SET PROBLEM 1 :: According to the forum thread on alkaline soil and goldenrod nectar, which goldenrod varieties does Michael Bush say don't seem to make nectar?

SOURCE EXCERPT ::
[Start]

# Alkaline soil and goldenrod nectar



## natureboy68 (Feb 28, 2009)

I have noticed here on Long Island, goldenrod is blooming, but no bees working it, I was told by a local beek, that because of our alkaline soil here on Long Island (NY) that goldenrod does not produce enough nectar to provide forage. Has anyone else heard this?


----------



## Michael Bush (Aug 2, 2002)

I wouldn't say it's not possible, but here we have many varieties and some varieties don't seem to produce enough nectar to lure the bees and some makes a lot of nectar. The earlier ones don't seem to make nectar.


----------



## Luckybees (Jul 26, 2013)

I'm in Northwest Iowa and the goldenrod just started blooming this week---I also have alkaline soil and hope this isn't true. I'm a first yeer beek and am counting on the goldenrod. There is a ton of it around my acreage and it does seam to bloom over a long period---fingers crossed!! Thanks for posting---I didn't realize some goldenrod doesn't provide nectar.


----------



## Walliebee (Nov 17, 2006)

If a plant is able to grow and set flowers on a soil (acid or alkaline), it will be able to produce nectar and then seed. Otherwise, why would be be able to grow and reproduce there in the first place.

I think nectar production is largely linked to the amount of rainfall an area receives in the weeks leading up to flowering and through the blooming period.

MB is correct that the early species don't seem to attract the attention of honeybees.


----------

[End]

SET PROBLEM 2 :: Give the records between the lines holding "You are a GUI" and "pos(225,29)", inclusive, as a JSON list of strings, one string per line, without blank lines and without the pictures.

SUPPLIED DATA ::
[Start]

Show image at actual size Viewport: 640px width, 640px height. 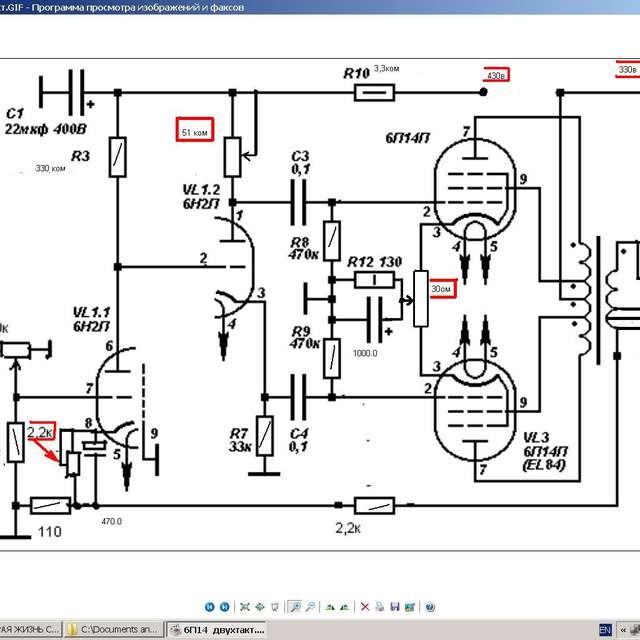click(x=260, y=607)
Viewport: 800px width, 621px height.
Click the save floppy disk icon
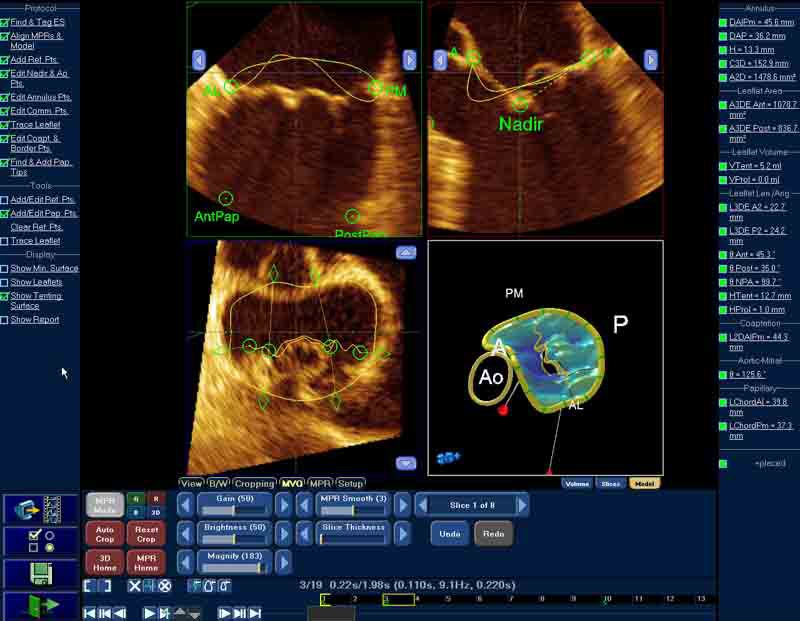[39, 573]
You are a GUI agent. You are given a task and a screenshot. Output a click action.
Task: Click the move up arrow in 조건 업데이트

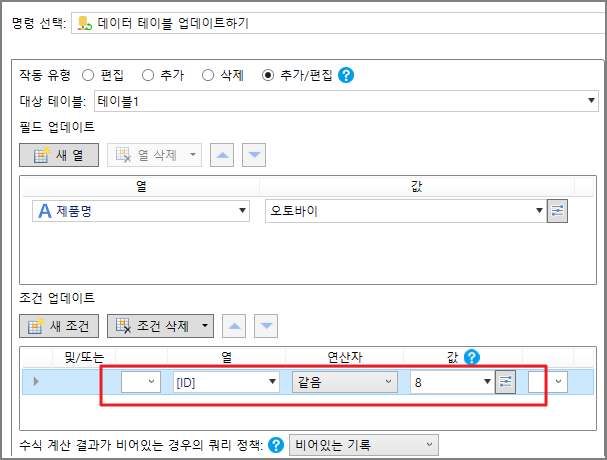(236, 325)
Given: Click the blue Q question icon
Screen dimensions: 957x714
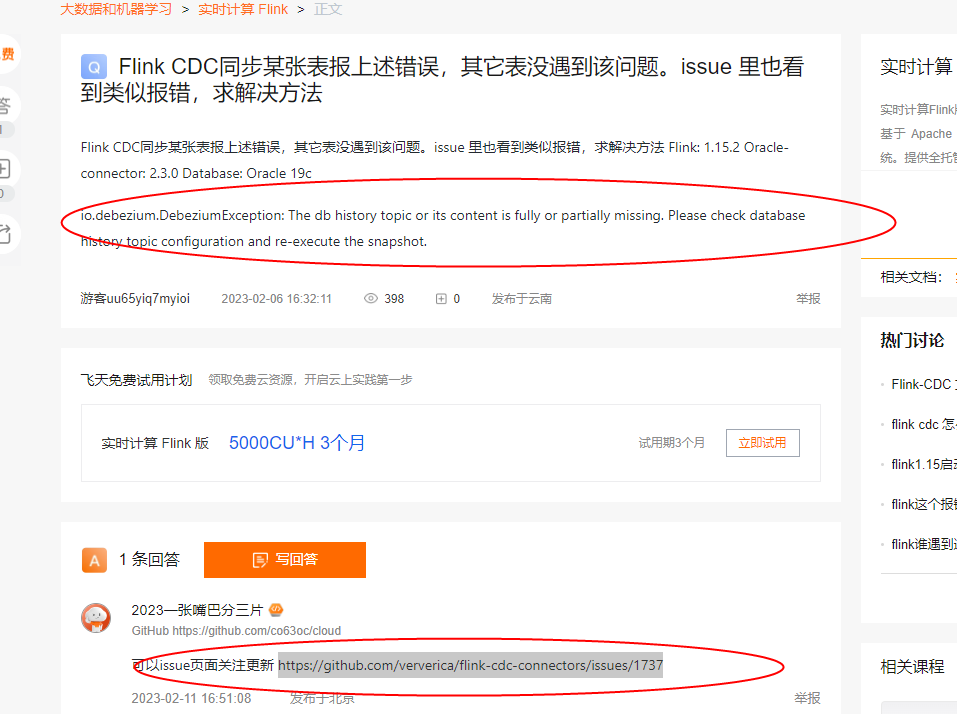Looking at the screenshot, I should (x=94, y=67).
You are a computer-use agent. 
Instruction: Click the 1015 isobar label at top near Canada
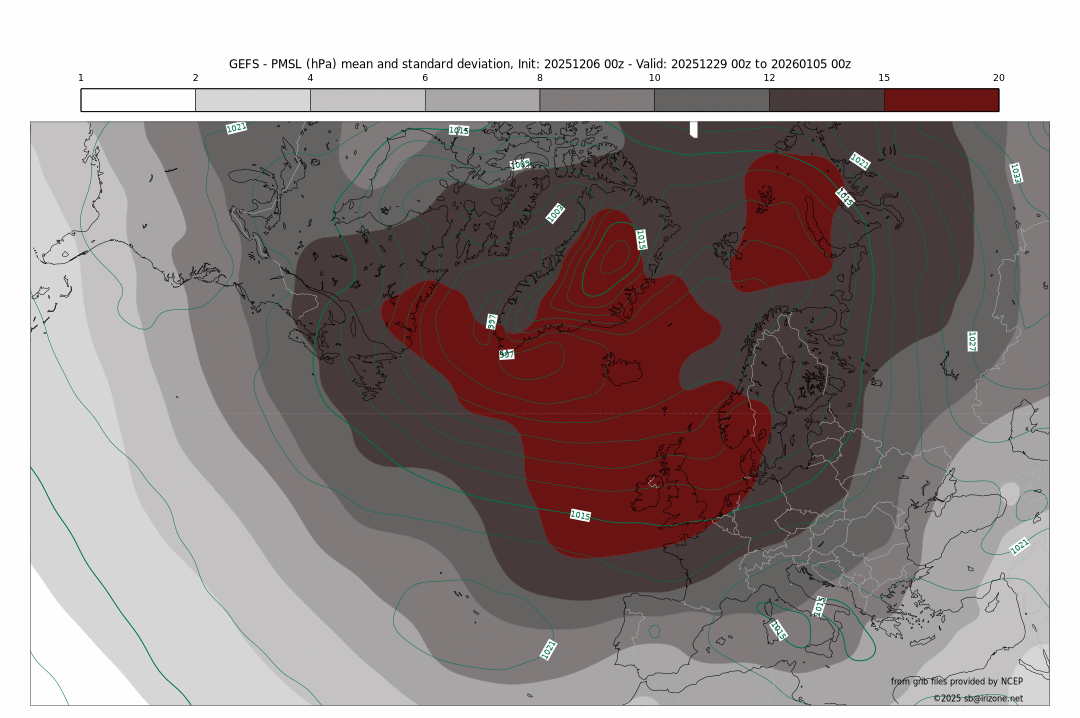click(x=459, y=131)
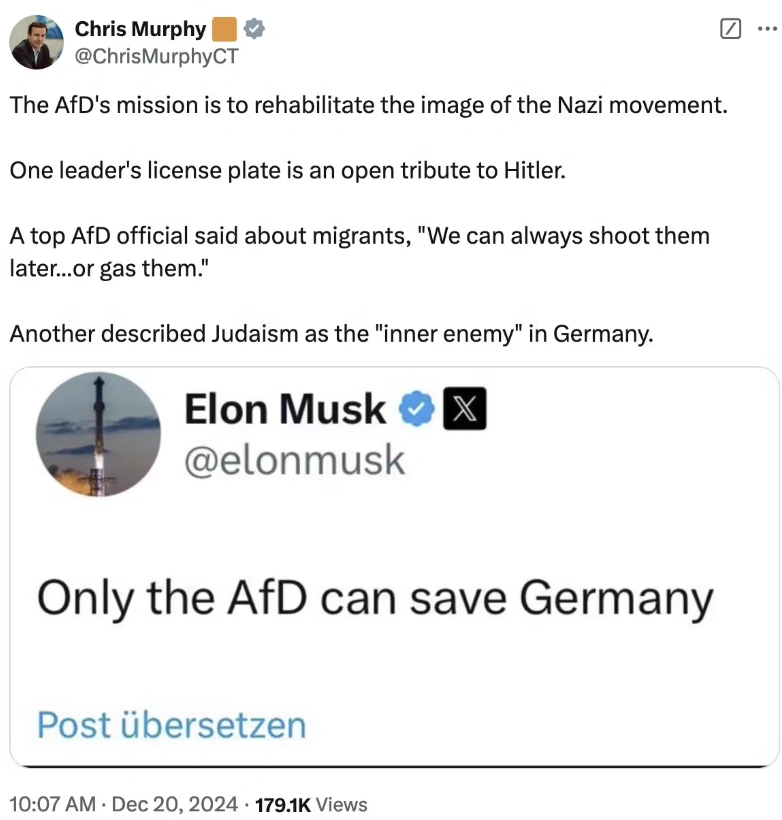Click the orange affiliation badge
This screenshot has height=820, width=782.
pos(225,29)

[End]
[Start]

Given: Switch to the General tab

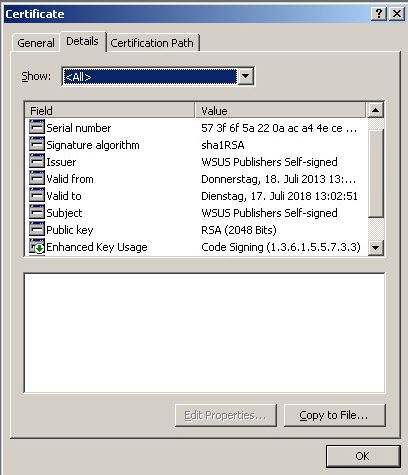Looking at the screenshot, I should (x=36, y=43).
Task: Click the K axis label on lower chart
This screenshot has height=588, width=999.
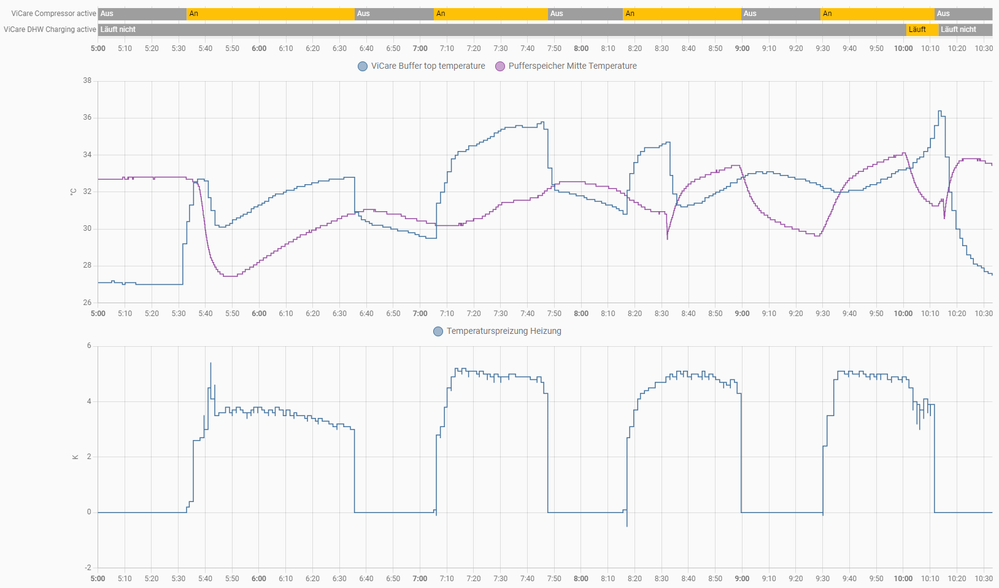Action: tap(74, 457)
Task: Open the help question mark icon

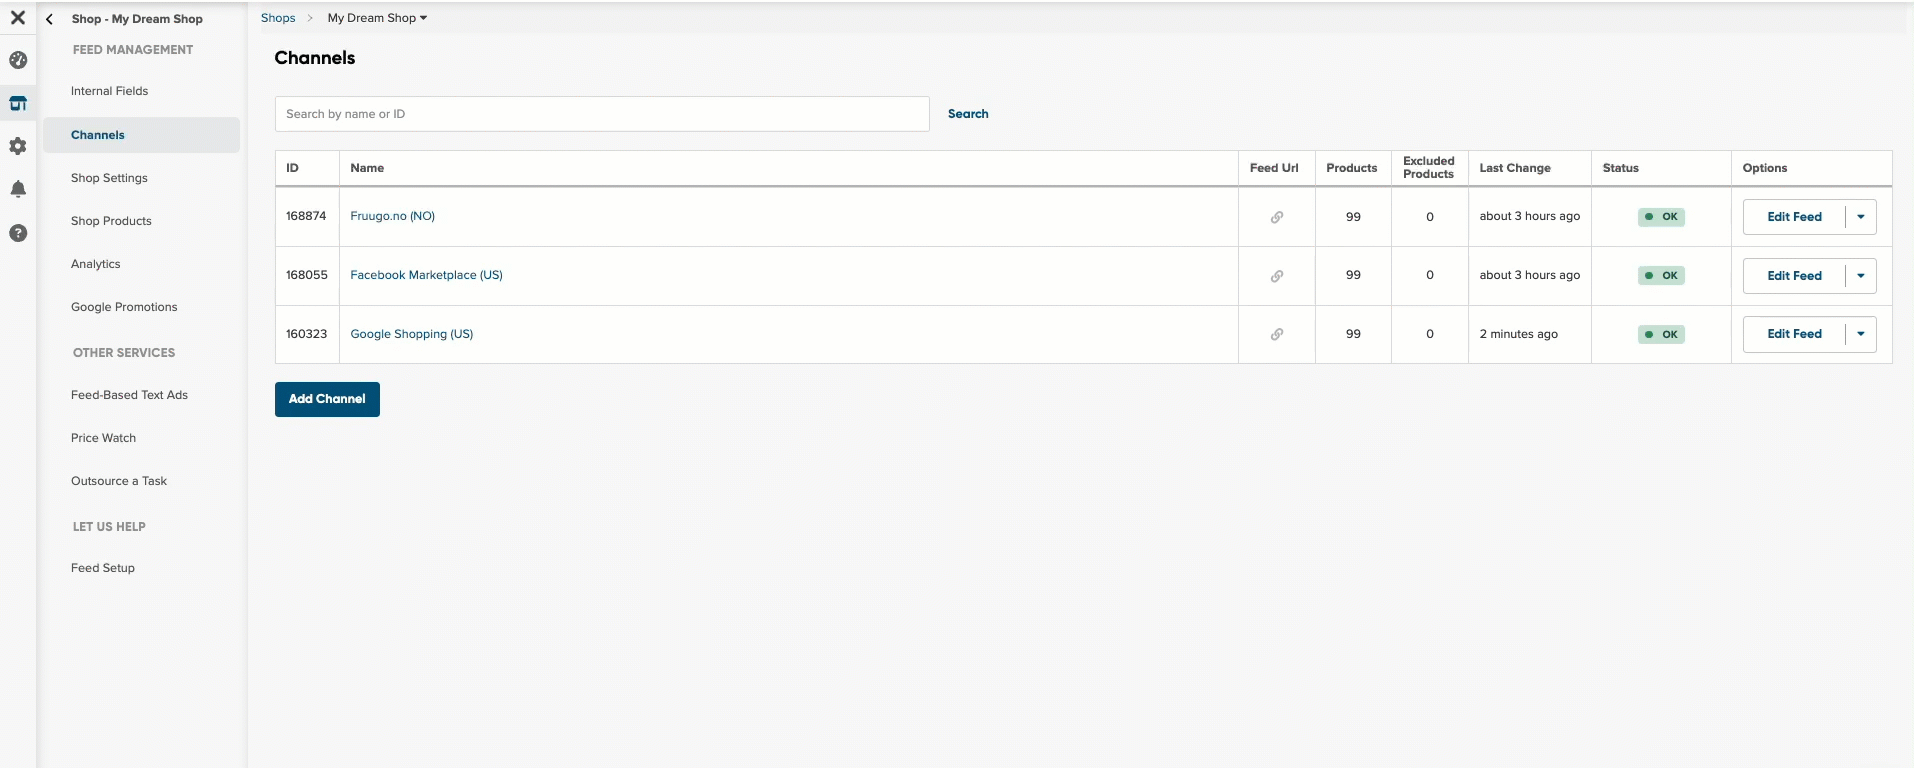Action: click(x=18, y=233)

[End]

EXERCISE SOLUTION 1 :: The earlier ones.

EXERCISE SOLUTION 2 ::
[
  "You are a GUI agent. You are given a task and a screenshot. Output a click action.",
  "Task: Click the move up arrow in 조건 업데이트",
  "(236, 325)",
  "Given: Click the blue Q question icon",
  "Screen dimensions: 957x714",
  "Looking at the screenshot, I should (x=94, y=67).",
  "You are a computer-use agent. ",
  "Instruction: Click the 1015 isobar label at top near Canada",
  "click(x=459, y=131)",
  "Click the orange affiliation badge",
  "This screenshot has height=820, width=782.",
  "pos(225,29)"
]